Nella traduzione di cui ci serviamo polytropos è reso però con un “multiforme”. Si individua dunque un aspetto ben preciso dell’astuzia di Odisseo, ovvero la sua capacità di mutare aspetto: l’eroe ricorre più volte infatti nel poema all’arte del travestimento, o si inventa una falsa identità per mettere alla prova l’indole e il pensiero delle persone con cui entra in contatto.

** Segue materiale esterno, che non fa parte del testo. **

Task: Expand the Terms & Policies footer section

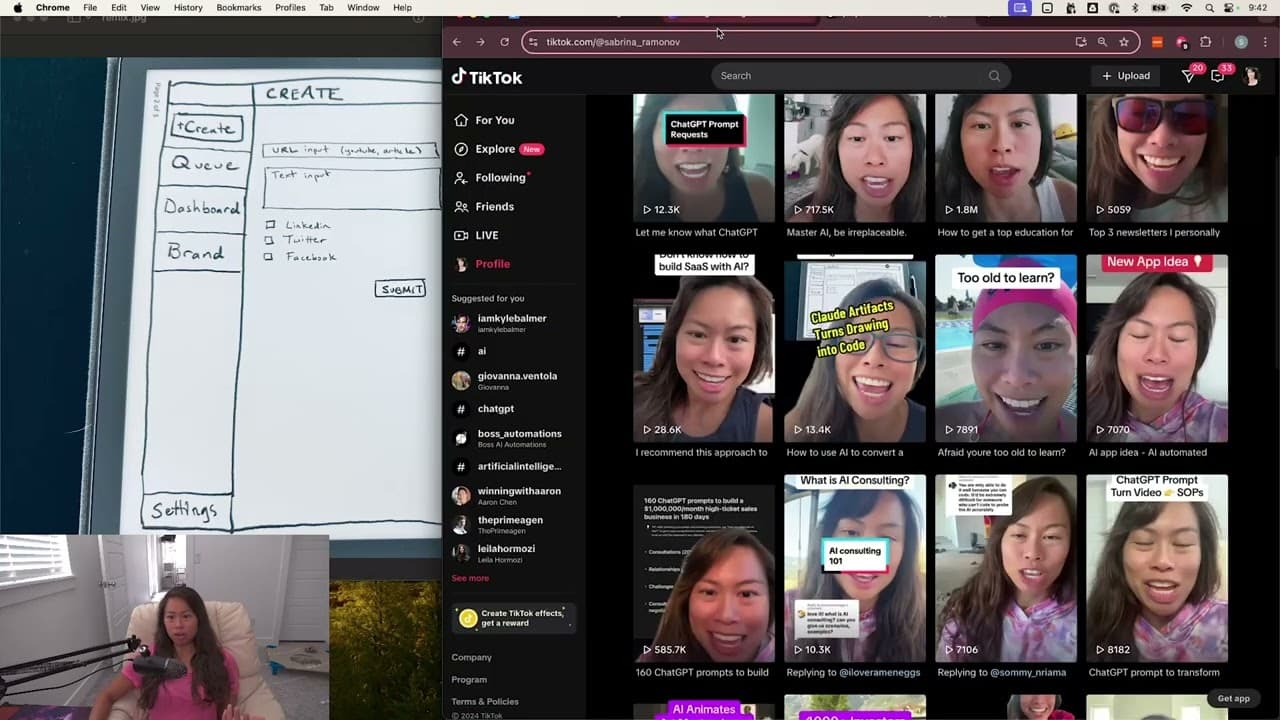Action: [x=485, y=701]
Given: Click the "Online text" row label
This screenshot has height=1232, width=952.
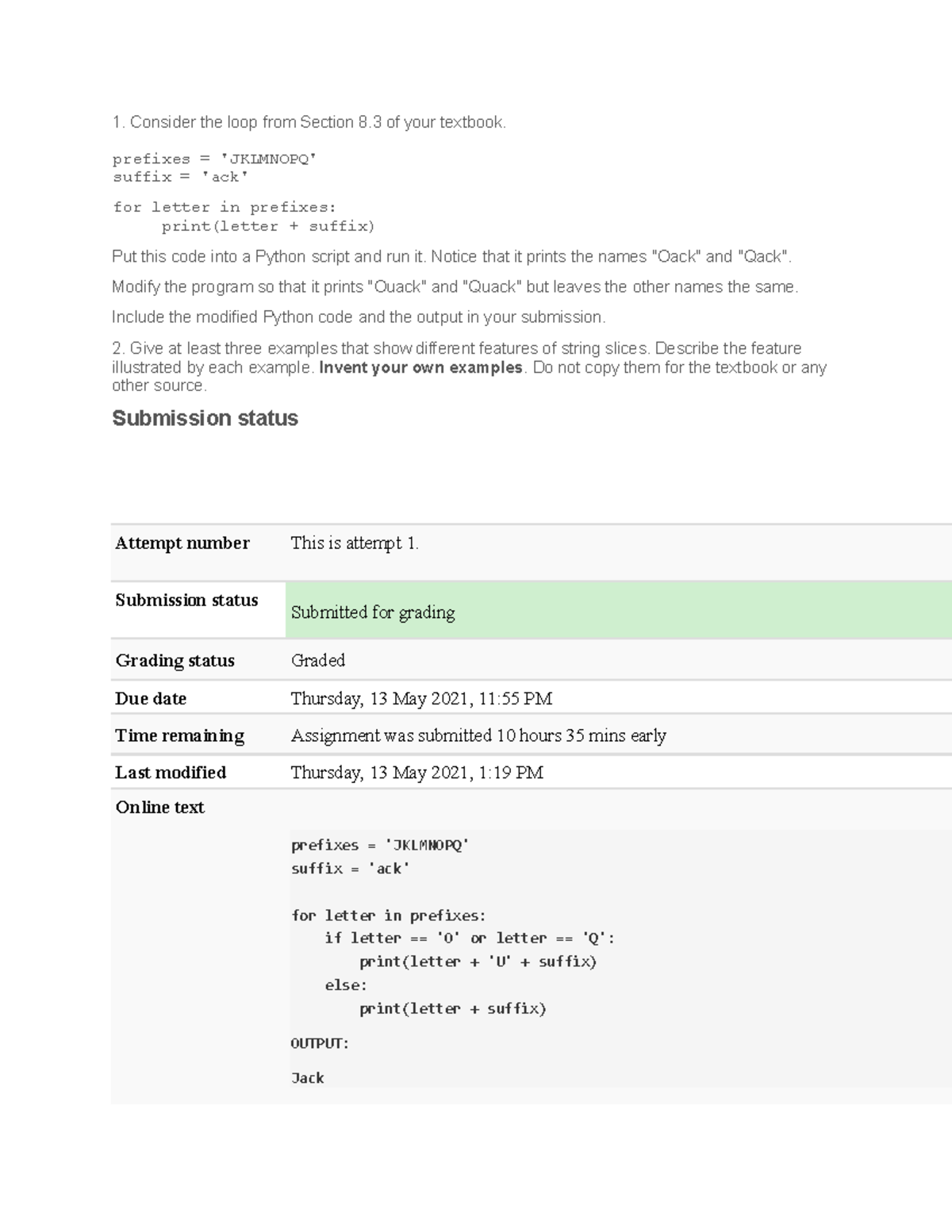Looking at the screenshot, I should pyautogui.click(x=159, y=808).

Un antico commentatore dell’Odissea, il monaco bizantino Eustazio, paragonava Odisseo a un polipo, che per i Greci è l’animale astuto per eccellenza: possiede infatti la capacità di mimetizzarsi, assumendo il colore dell’ambiente che lo circonda e degli oggetti a cui si attacca; secerne inchiostro, con cui si nasconde al nemico; organizza trappole efficaci per catturare i pesci di cui si ciba, servendosi dei suoi lunghi tentacoli. I Greci chiamavano il polipo polyplokos, “dalle molte pieghe”, in riferimento ai numerosi tentacoli che lo dotano di infinita mobilità; una definizione assai vicina a quella di polytropos, “dai molti giri”.
Il paragone tra Odisseo e il polipo, suggerito da Eustazio, ci fa capire cos’era per i Greci la metis, l’astuzia: un’intelligenza pratica, l’accorta prudenza che consiste nel sapersi adattare a ogni situazione attraverso la mutevolezza. La metis si realizza dunque nella polimorfia, nella capacità di cambiar forma, nell’essere, all’occorrenza, “doppi”, ordendo trappole sotto apparenze rassicuranti.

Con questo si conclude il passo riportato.